樹木希林さん(享年75)は、映画「万引き家族」など是枝裕和監督(56)作品の常連だった。是枝監督は16日、希林さんから今年3月に、がんが骨に転移したことを知らされていたことなどを明かした。

是枝監督は「僕が希林さんとご一緒したのは、彼女の長いキャリアの中で最後の10年ちょっとに過ぎませんが、監督と役者という関係を超えて、とても濃密な、楽しい時間を共有させていただき、感謝の気持ちでいっぱいです」とのコメントを発表した。

骨への転移を聞いた時のことを、是枝監督は「言葉を失う僕たちスタッフを逆に気遣いながら本人はすぐに終活に入られたようでした」と振り返った。

「万引き家族」の宣伝キャンペーンや、カンヌ映画祭参加、公開初日舞台あいさつをともに行ってきた。
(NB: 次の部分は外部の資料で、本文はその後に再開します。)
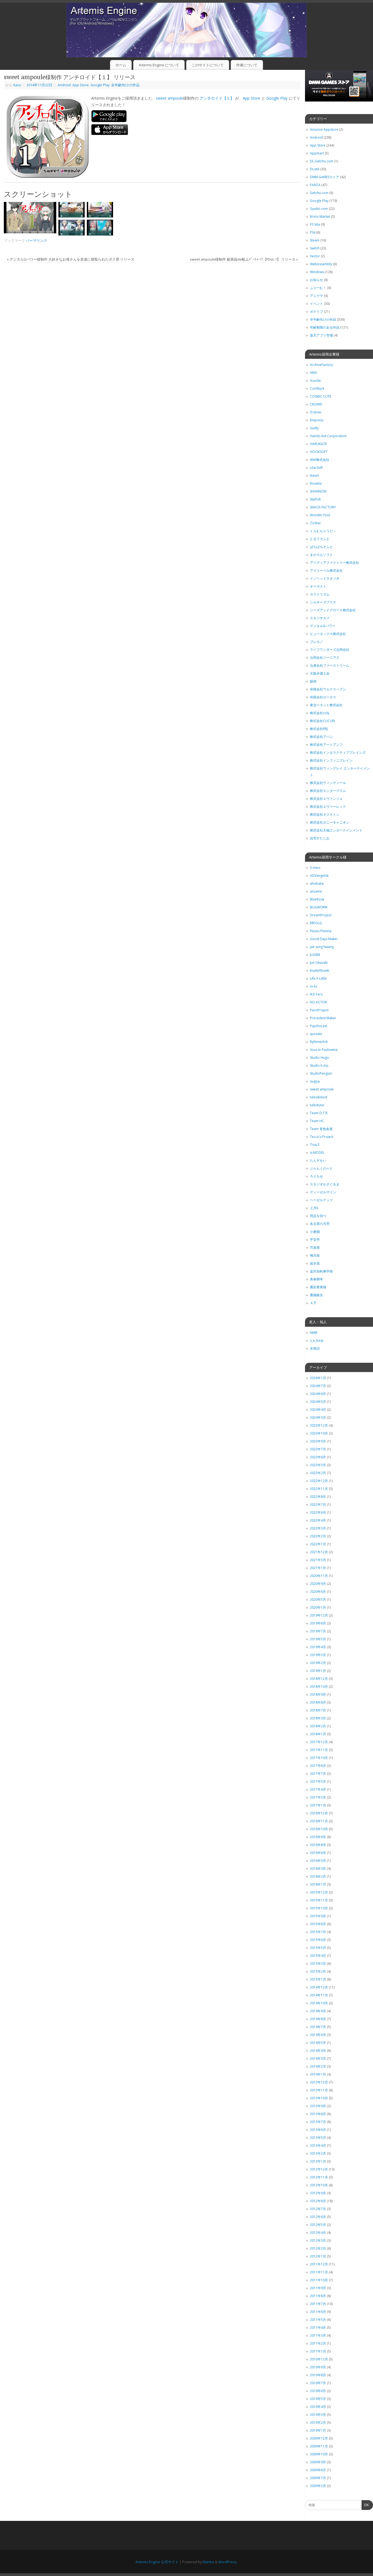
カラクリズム (320, 594)
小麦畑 (315, 1231)
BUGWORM (318, 907)
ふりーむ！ (318, 287)
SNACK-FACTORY (323, 507)
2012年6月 (318, 2216)
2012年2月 (318, 2248)
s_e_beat (316, 1340)
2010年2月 (318, 2422)
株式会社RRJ (319, 728)
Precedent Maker (323, 1018)
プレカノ (316, 641)
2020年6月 (318, 1591)
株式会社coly (319, 713)
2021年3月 (318, 1560)
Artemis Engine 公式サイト (157, 2562)
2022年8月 (318, 1496)
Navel (314, 475)
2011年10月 (319, 2280)
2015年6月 (318, 1939)
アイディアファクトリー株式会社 (334, 562)
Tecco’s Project (321, 1136)
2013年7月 (318, 2121)
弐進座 (315, 1247)
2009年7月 (318, 2478)
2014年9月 (318, 2011)
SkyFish (315, 499)
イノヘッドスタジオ (324, 578)
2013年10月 (319, 2098)
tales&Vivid (318, 1097)
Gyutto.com (319, 208)
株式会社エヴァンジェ (326, 798)
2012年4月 (318, 2232)
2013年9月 (318, 2106)
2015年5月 (318, 1947)
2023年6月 (318, 1457)
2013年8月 (318, 2114)
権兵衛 (315, 1255)
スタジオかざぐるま (324, 1184)
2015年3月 (318, 1963)
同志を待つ (318, 1216)
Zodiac (315, 523)
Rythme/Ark (319, 1041)
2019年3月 (318, 1655)
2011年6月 (318, 2311)
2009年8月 (318, 2470)
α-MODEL (317, 1152)
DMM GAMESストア (324, 177)
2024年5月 (318, 1401)
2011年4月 (318, 2327)
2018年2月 (318, 1726)
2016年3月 (318, 1868)
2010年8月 (318, 2375)
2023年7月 (318, 1449)
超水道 (315, 1263)
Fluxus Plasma (320, 931)
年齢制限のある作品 (324, 327)
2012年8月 (318, 2201)
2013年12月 (319, 2082)
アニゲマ (316, 295)
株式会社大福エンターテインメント (336, 830)
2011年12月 (319, 2264)
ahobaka (317, 883)
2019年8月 (318, 1623)
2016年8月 (318, 1844)
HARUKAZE (318, 444)
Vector (315, 256)
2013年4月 (318, 2145)
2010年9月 (318, 2367)
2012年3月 (318, 2240)
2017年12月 (319, 1742)
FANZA (315, 185)
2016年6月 (318, 1852)
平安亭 (315, 1239)
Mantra (208, 2562)
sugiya (315, 1081)
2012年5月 (318, 2224)
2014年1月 (318, 2074)
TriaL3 (314, 1144)
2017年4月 (318, 1789)
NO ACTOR (318, 1002)
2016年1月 (318, 1884)
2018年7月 (318, 1710)
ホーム (121, 64)
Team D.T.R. (319, 1113)
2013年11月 (319, 2090)
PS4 (312, 232)
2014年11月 (319, 1995)
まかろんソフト (321, 554)
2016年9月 (318, 1837)
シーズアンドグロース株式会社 (333, 610)
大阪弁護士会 (320, 673)
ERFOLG (316, 923)
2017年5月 (318, 1781)
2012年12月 (319, 2169)
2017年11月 (319, 1750)
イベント (316, 303)
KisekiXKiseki (319, 970)
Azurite (315, 380)
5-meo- (315, 867)
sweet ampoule (169, 98)
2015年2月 (318, 1971)
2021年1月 (318, 1568)
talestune (317, 1105)
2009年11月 (319, 2446)
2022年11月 (319, 1488)
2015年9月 (318, 1916)
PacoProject (319, 1010)
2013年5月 (318, 2137)
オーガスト (318, 586)
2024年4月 (318, 1409)
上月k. (314, 1208)
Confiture (317, 388)
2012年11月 (319, 2177)
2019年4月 (318, 1647)
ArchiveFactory (321, 364)
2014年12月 (319, 1987)
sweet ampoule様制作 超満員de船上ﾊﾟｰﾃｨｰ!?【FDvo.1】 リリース (244, 259)
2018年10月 (319, 1686)
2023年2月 (318, 1473)
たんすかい (318, 1160)
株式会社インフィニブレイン (331, 760)
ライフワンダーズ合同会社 (329, 649)
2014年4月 (318, 2050)
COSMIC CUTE (320, 396)
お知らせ (316, 280)
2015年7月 (318, 1932)
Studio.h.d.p (319, 1065)
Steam (314, 240)
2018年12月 (319, 1678)
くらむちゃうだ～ (323, 531)
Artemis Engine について (159, 64)
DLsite (314, 169)
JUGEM (315, 954)
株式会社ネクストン (324, 814)
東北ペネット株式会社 (326, 705)
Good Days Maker (324, 939)
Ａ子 (313, 1303)
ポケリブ (316, 311)
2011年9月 (318, 2288)
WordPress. (228, 2562)
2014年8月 (318, 2019)
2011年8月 (318, 2296)
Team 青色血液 (321, 1128)
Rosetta (316, 483)
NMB (313, 1332)
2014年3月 (318, 2058)
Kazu (17, 85)
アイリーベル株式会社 (326, 570)
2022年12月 (319, 1480)
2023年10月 (319, 1433)
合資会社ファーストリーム (329, 665)
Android (64, 85)
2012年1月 (318, 2256)
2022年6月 (318, 1512)
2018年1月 (318, 1734)
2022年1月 (318, 1544)
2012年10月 (319, 2185)
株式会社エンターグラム (328, 790)
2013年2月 (318, 2153)
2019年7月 (318, 1631)
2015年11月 (319, 1900)
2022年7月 (318, 1504)
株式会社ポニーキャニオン (329, 822)
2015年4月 (318, 1955)
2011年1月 (318, 2351)
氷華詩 (315, 1348)
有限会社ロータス (323, 697)
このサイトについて (208, 64)
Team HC (317, 1121)
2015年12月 (319, 1892)
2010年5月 (318, 2398)
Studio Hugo (319, 1057)
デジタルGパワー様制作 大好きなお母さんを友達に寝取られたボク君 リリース (70, 259)
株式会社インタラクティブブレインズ (338, 752)
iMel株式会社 (319, 459)
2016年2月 (318, 1876)
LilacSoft (316, 467)
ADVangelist (319, 875)
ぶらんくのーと (321, 1168)
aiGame (316, 891)
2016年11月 (319, 1821)
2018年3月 (318, 1718)
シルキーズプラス (323, 602)
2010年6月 (318, 2391)
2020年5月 (318, 1599)
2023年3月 (318, 1465)
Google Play (99, 85)
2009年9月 (318, 2462)
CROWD (316, 404)
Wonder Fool (320, 515)
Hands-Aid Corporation (328, 436)
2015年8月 (318, 1924)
是枝監督は「ご自身の中に残ったエネルギーと冷静に向き合い、コントロールされながら、それでも役者の仕事を全うされようとしているその姿勢に頭が下がりました。身体が弱ってからもどこかその、初めての体験を面白がっているようなところがあり、すごみ軽やかさの同居した姿は、神々しくさえありました。最期の瞬間まで、本当に見事な、いかにも希林さんらしい人生の締めくくり方をされたと思います」。

是枝監督は「もう、杉村春子さんや、森繁久弥さんや、久世光彦さんの、モノマネを混じえた楽しいお話をうかがえないのは本当に寂しいですが、心よりご冥福をお祈りいたします。ありがとうございました」と締めくくった。